### DIRECTIONS
Please write out all of the records below exactly as they appear.

(Saved data entries)
__________________________________________________

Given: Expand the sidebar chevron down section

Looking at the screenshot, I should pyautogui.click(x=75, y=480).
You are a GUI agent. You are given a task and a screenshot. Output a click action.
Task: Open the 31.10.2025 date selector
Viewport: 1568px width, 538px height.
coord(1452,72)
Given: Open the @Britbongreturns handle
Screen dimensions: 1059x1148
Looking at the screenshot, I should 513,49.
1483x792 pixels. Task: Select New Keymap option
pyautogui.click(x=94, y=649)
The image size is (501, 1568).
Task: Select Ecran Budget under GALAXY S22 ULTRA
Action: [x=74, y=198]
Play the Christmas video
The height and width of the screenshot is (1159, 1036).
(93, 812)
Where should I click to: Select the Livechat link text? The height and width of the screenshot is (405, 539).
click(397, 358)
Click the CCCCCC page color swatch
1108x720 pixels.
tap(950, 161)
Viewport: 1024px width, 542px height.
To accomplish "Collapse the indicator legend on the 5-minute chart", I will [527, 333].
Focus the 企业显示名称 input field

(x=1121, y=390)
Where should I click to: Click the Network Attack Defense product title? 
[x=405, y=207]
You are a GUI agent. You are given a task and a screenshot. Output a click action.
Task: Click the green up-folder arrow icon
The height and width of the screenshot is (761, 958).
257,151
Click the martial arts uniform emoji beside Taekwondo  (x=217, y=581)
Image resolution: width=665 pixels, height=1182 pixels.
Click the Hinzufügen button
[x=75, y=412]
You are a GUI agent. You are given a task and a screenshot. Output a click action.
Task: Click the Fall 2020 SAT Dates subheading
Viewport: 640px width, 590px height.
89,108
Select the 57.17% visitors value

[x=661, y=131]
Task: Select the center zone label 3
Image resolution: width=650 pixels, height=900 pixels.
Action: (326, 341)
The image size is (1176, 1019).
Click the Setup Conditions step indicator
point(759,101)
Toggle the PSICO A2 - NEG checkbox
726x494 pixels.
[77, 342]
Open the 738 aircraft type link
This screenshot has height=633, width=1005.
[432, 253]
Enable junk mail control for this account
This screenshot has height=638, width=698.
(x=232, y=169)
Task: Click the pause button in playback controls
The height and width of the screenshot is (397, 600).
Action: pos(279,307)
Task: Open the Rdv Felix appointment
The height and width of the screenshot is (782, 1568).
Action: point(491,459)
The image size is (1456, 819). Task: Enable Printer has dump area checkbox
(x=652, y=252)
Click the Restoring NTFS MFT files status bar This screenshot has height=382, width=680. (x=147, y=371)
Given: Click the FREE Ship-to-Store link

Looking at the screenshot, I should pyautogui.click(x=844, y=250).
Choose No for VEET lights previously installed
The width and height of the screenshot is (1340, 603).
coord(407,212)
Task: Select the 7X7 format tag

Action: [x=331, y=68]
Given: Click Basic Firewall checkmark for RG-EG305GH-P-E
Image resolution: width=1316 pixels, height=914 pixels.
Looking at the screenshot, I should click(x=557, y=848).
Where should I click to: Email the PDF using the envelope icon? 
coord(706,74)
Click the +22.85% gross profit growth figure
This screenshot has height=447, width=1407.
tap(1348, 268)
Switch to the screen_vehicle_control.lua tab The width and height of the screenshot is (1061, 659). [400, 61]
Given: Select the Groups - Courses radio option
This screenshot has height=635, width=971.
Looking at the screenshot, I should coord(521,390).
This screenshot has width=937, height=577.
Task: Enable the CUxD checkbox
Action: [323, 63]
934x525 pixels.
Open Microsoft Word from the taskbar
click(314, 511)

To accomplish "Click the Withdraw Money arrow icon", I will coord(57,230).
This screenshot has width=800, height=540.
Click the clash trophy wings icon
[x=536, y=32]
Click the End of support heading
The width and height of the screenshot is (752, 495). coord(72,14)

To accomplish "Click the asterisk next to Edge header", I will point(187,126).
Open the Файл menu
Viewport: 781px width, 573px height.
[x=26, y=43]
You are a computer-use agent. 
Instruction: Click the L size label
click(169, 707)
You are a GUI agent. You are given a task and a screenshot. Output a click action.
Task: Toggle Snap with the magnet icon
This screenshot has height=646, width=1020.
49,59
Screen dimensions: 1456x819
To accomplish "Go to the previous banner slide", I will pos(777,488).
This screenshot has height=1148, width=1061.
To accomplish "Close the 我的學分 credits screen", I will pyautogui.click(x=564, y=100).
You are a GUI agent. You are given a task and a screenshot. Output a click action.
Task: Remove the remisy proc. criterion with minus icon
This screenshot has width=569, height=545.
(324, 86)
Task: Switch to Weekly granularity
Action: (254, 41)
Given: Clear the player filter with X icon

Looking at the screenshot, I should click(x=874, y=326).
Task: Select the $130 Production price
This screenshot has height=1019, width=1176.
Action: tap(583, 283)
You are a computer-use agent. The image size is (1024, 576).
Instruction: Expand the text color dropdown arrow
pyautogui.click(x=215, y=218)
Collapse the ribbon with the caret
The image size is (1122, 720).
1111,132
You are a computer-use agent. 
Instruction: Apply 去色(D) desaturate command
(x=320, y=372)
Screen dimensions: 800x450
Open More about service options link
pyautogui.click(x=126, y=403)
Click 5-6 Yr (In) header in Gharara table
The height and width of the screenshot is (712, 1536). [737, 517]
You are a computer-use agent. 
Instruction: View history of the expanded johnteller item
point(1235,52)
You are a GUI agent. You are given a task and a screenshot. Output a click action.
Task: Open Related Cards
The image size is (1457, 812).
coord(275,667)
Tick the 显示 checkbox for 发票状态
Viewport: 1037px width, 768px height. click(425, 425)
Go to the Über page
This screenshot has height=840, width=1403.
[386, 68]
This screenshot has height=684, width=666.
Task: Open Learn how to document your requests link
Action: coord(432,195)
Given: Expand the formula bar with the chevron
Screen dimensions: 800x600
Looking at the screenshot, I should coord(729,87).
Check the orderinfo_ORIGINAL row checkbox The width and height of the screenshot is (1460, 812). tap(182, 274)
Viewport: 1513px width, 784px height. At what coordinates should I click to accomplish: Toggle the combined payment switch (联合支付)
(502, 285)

__________________________________________________

### RESULT BELOW
Given: Expand the sidebar chevron down section

Looking at the screenshot, I should pyautogui.click(x=75, y=480).
You are a GUI agent. You are given a task and a screenshot. Output a click action.
Task: Open the 31.10.2025 date selector
Viewport: 1568px width, 538px height.
coord(1452,72)
Given: Open the @Britbongreturns handle
Screen dimensions: 1059x1148
Looking at the screenshot, I should 513,49.
1483x792 pixels. Task: Select New Keymap option
pyautogui.click(x=94, y=649)
The image size is (501, 1568).
Task: Select Ecran Budget under GALAXY S22 ULTRA
Action: [x=74, y=198]
Play the Christmas video
The height and width of the screenshot is (1159, 1036).
(93, 812)
Where should I click to: Select the Livechat link text? The height and width of the screenshot is (405, 539).
click(397, 358)
Click the CCCCCC page color swatch
1108x720 pixels.
tap(950, 161)
Viewport: 1024px width, 542px height.
To accomplish "Collapse the indicator legend on the 5-minute chart", I will [527, 333].
Focus the 企业显示名称 input field

(x=1121, y=390)
Where should I click to: Click the Network Attack Defense product title? 
[x=405, y=207]
You are a GUI agent. You are given a task and a screenshot. Output a click action.
Task: Click the green up-folder arrow icon
The height and width of the screenshot is (761, 958).
257,151
Click the martial arts uniform emoji beside Taekwondo  (x=217, y=581)
Image resolution: width=665 pixels, height=1182 pixels.
Click the Hinzufügen button
[x=75, y=412]
You are a GUI agent. You are given a task and a screenshot. Output a click action.
Task: Click the Fall 2020 SAT Dates subheading
Viewport: 640px width, 590px height.
89,108
Select the 57.17% visitors value

[x=661, y=131]
Task: Select the center zone label 3
Image resolution: width=650 pixels, height=900 pixels.
Action: (326, 341)
The image size is (1176, 1019).
Click the Setup Conditions step indicator
point(759,101)
Toggle the PSICO A2 - NEG checkbox
726x494 pixels.
[77, 342]
Open the 738 aircraft type link
This screenshot has height=633, width=1005.
[432, 253]
Enable junk mail control for this account
This screenshot has height=638, width=698.
(x=232, y=169)
Task: Click the pause button in playback controls
The height and width of the screenshot is (397, 600).
Action: pos(279,307)
Task: Open the Rdv Felix appointment
The height and width of the screenshot is (782, 1568).
Action: point(491,459)
The image size is (1456, 819). Task: Enable Printer has dump area checkbox
(x=652, y=252)
Click the Restoring NTFS MFT files status bar This screenshot has height=382, width=680. (x=147, y=371)
Given: Click the FREE Ship-to-Store link

Looking at the screenshot, I should pyautogui.click(x=844, y=250).
Choose No for VEET lights previously installed
The width and height of the screenshot is (1340, 603).
coord(407,212)
Task: Select the 7X7 format tag

Action: [x=331, y=68]
Given: Click Basic Firewall checkmark for RG-EG305GH-P-E
Image resolution: width=1316 pixels, height=914 pixels.
Looking at the screenshot, I should click(x=557, y=848).
Where should I click to: Email the PDF using the envelope icon? 
coord(706,74)
Click the +22.85% gross profit growth figure
This screenshot has height=447, width=1407.
tap(1348, 268)
Switch to the screen_vehicle_control.lua tab The width and height of the screenshot is (1061, 659). [400, 61]
Given: Select the Groups - Courses radio option
This screenshot has height=635, width=971.
Looking at the screenshot, I should coord(521,390).
This screenshot has width=937, height=577.
Task: Enable the CUxD checkbox
Action: [323, 63]
934x525 pixels.
Open Microsoft Word from the taskbar
click(314, 511)

To accomplish "Click the Withdraw Money arrow icon", I will coord(57,230).
This screenshot has width=800, height=540.
Click the clash trophy wings icon
[x=536, y=32]
Click the End of support heading
The width and height of the screenshot is (752, 495). coord(72,14)

To accomplish "Click the asterisk next to Edge header", I will point(187,126).
Open the Файл menu
Viewport: 781px width, 573px height.
[x=26, y=43]
You are a computer-use agent. 
Instruction: Click the L size label
click(169, 707)
You are a GUI agent. You are given a task and a screenshot. Output a click action.
Task: Toggle Snap with the magnet icon
This screenshot has height=646, width=1020.
49,59
Screen dimensions: 1456x819
To accomplish "Go to the previous banner slide", I will pos(777,488).
This screenshot has height=1148, width=1061.
To accomplish "Close the 我的學分 credits screen", I will pyautogui.click(x=564, y=100).
You are a GUI agent. You are given a task and a screenshot. Output a click action.
Task: Remove the remisy proc. criterion with minus icon
This screenshot has width=569, height=545.
(324, 86)
Task: Switch to Weekly granularity
Action: (254, 41)
Given: Clear the player filter with X icon

Looking at the screenshot, I should click(x=874, y=326).
Task: Select the $130 Production price
This screenshot has height=1019, width=1176.
Action: tap(583, 283)
You are a computer-use agent. The image size is (1024, 576).
Instruction: Expand the text color dropdown arrow
pyautogui.click(x=215, y=218)
Collapse the ribbon with the caret
The image size is (1122, 720).
1111,132
You are a computer-use agent. 
Instruction: Apply 去色(D) desaturate command
(x=320, y=372)
Screen dimensions: 800x450
Open More about service options link
pyautogui.click(x=126, y=403)
Click 5-6 Yr (In) header in Gharara table
The height and width of the screenshot is (712, 1536). [737, 517]
You are a computer-use agent. 
Instruction: View history of the expanded johnteller item
point(1235,52)
You are a GUI agent. You are given a task and a screenshot. Output a click action.
Task: Open Related Cards
The image size is (1457, 812).
coord(275,667)
Tick the 显示 checkbox for 发票状态
Viewport: 1037px width, 768px height. click(425, 425)
Go to the Über page
This screenshot has height=840, width=1403.
[386, 68]
This screenshot has height=684, width=666.
Task: Open Learn how to document your requests link
Action: coord(432,195)
Given: Expand the formula bar with the chevron
Screen dimensions: 800x600
Looking at the screenshot, I should coord(729,87).
Check the orderinfo_ORIGINAL row checkbox The width and height of the screenshot is (1460, 812). tap(182, 274)
Viewport: 1513px width, 784px height. At what coordinates should I click to accomplish: Toggle the combined payment switch (联合支付)
(502, 285)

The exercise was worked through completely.